# TASK:
Please transcribe only the lines from the one holding "Viewport: 1364px width, 742px height." through the final line of the data, both included, with no pictures.

START PROVIDED INFORMATION

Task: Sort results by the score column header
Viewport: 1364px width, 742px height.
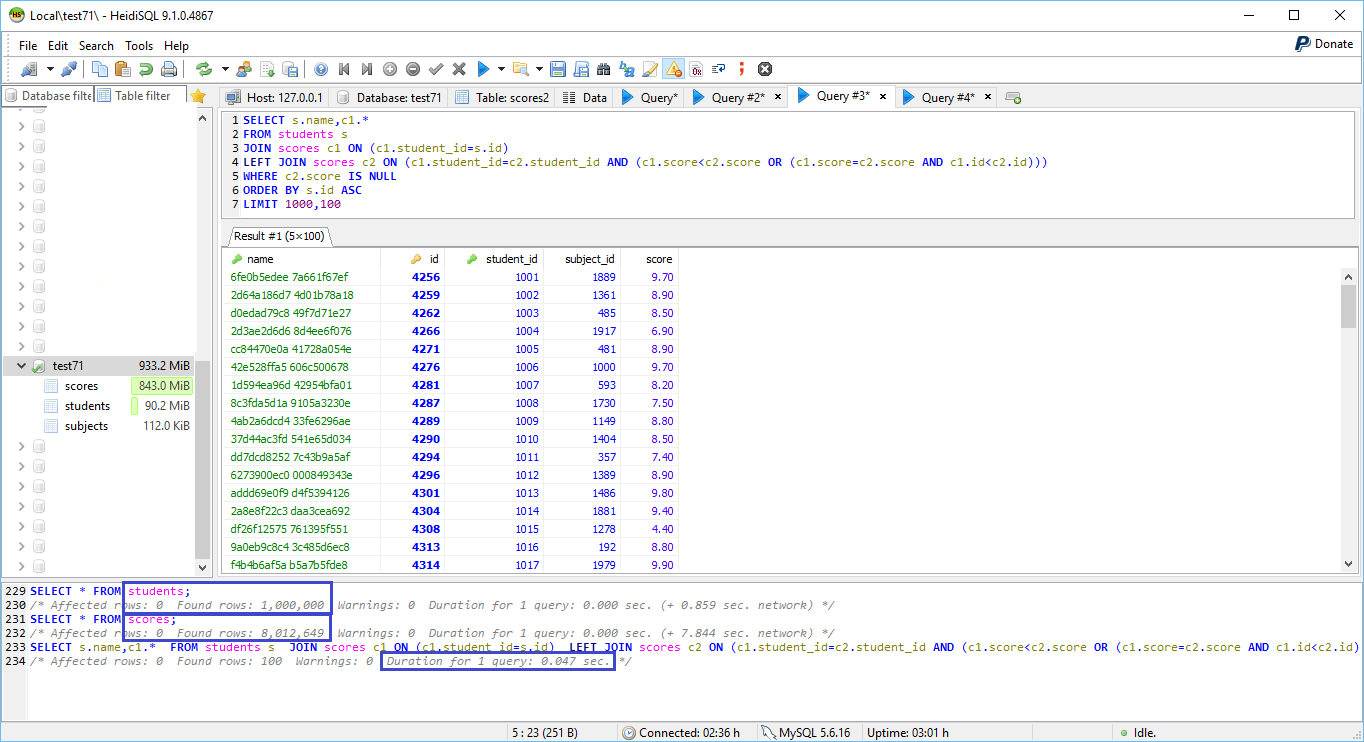Action: tap(658, 259)
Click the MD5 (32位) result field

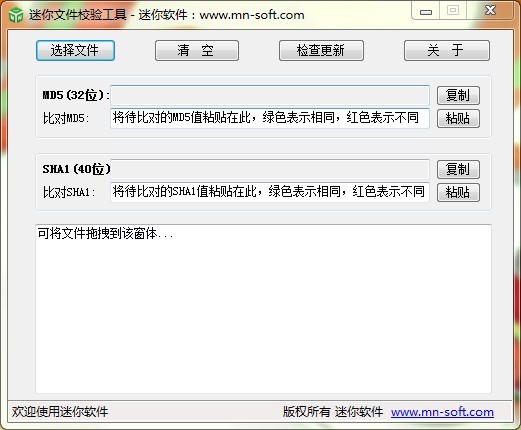tap(270, 95)
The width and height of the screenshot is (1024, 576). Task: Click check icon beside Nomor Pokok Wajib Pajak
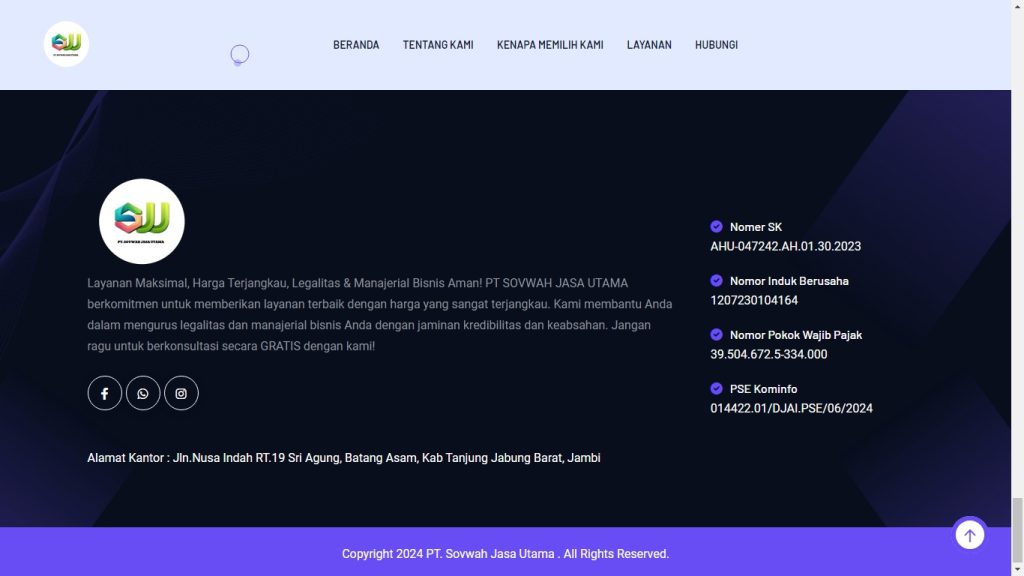(716, 335)
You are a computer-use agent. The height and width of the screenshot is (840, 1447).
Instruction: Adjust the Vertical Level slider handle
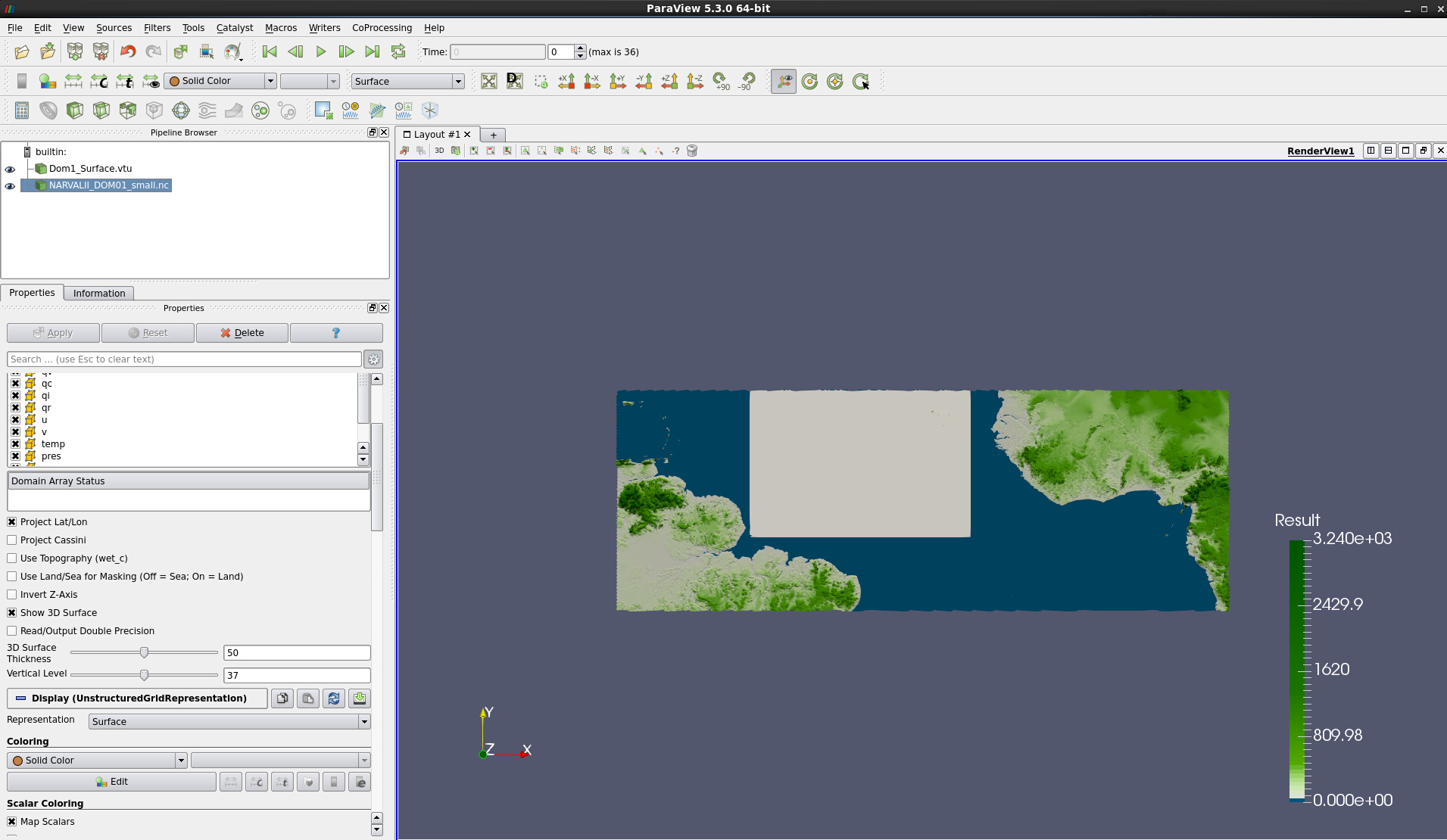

END PROVIDED INFORMATION

# SOLUTION TO THIS EXERCISE:
Viewport: 1364px width, 742px height.
Action: tap(658, 259)
Click the MD5 (32位) result field

tap(270, 95)
The width and height of the screenshot is (1024, 576). Task: Click check icon beside Nomor Pokok Wajib Pajak
(716, 335)
You are a computer-use agent. The height and width of the screenshot is (840, 1447).
Instruction: Adjust the Vertical Level slider handle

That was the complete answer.